A mailing list won't help your search engine rankings. You want help with search engine rankings, you should search the forum for SEO.

Also search the forum for email marketing and newsletters, you'll find lots of topics on how to do it right.

It is very risky to rent an "email list" when you don't know exactly how those emails were collected. 

If they weren't corrected using standard email etiquette, you could be starting your new business off with a bad name by being associated with spam mailings.

We have a whole marketing section of the forum with tips on how to best market your site and business: T-Shirt Marketing - T-Shirt Forums



> Unfortunately, I have the patience of a very hungry infant


If that's the case, then there's not much we can say that can change your mind from you doing what you feel you need to do to move forward 

At least that's the case with my hungry 5 month old infant. 

I try to tell her that we could just play instead of eat and every time she does not agree with my assessment of the options


----------



## badalou (Mar 19, 2006)

Spend about 10% of that money contacting pro shops and distributors to Pro Shops are become one yourself.. Lou


----------



## COEDS (Oct 4, 2006)

I like Greg's idae of offering free rounds of golf at a local course. I also think you should get involved with some benefit golf outings and donate some items for prizes. I have made shirts for a fundraiser golf outing and pick up 2 pro shops that I do all their custom work. I donated my time and equipment to make the shirts and it returned 10 x that in new sales and gave me a nice write off for charitable donations. ...Good luck. ... JB


----------



## tjacks7 (Jun 4, 2008)

IMO, you could use $6500 much more successfully. Is it better to e-mail 200,00 people who will probably trash the e-mail, if they even read it, or 2,000 people who are interested in your product? If it were me, I'd market locally, thats enough to get going to a kiosk or someplace similar. Once your products are on the street, your business will grow.

Or invest some of that money trying to get your products into other golf shops in the area.


----------



## Jasonda (Aug 16, 2006)

I agree with the others, email lists are a waste of time and money. And how do you _know_ that it's really double opt-in unless you collected them yourself? Spam filters are getting incredibly efficient nowdays. I use gmail and I rarely get any spam at all (maybe once a month).
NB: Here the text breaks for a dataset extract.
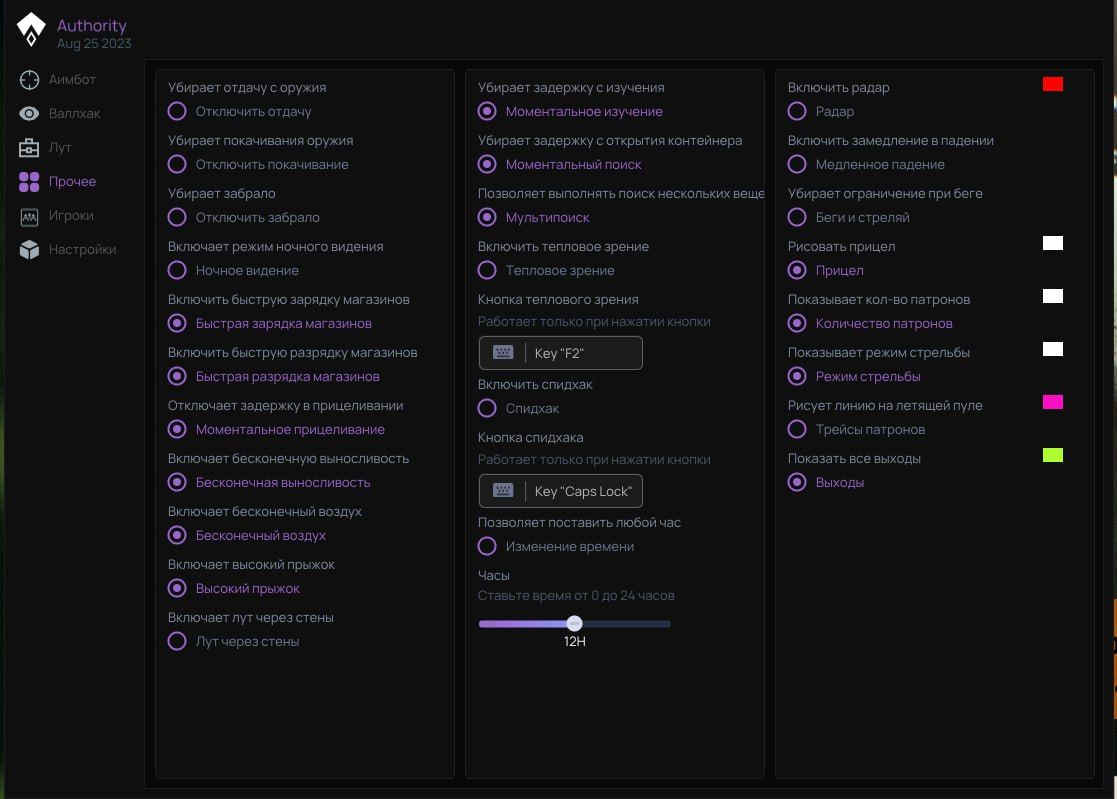Click the Прочее grid icon
Image resolution: width=1117 pixels, height=799 pixels.
(30, 182)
For $6500 you could have a spectacular, super SEO-friendly website made. You could put a full-page ad in a popular golfing magazine. You could even do half a vinyl wrap for your car. You could make thousands of flyers, brochures, catalogs, pens, hats, etc. Just to give you some ideas.. there are a lot better ways to spend that money.


----------



## loftgolf (Apr 17, 2008)

I thank you all for the valuable information. I respect this post so much now that I rarely make a decision without consulting all of you . I respect your input and will not be going with the email lists as there are too many great points brought up from all of you. Thank you again for caring


----------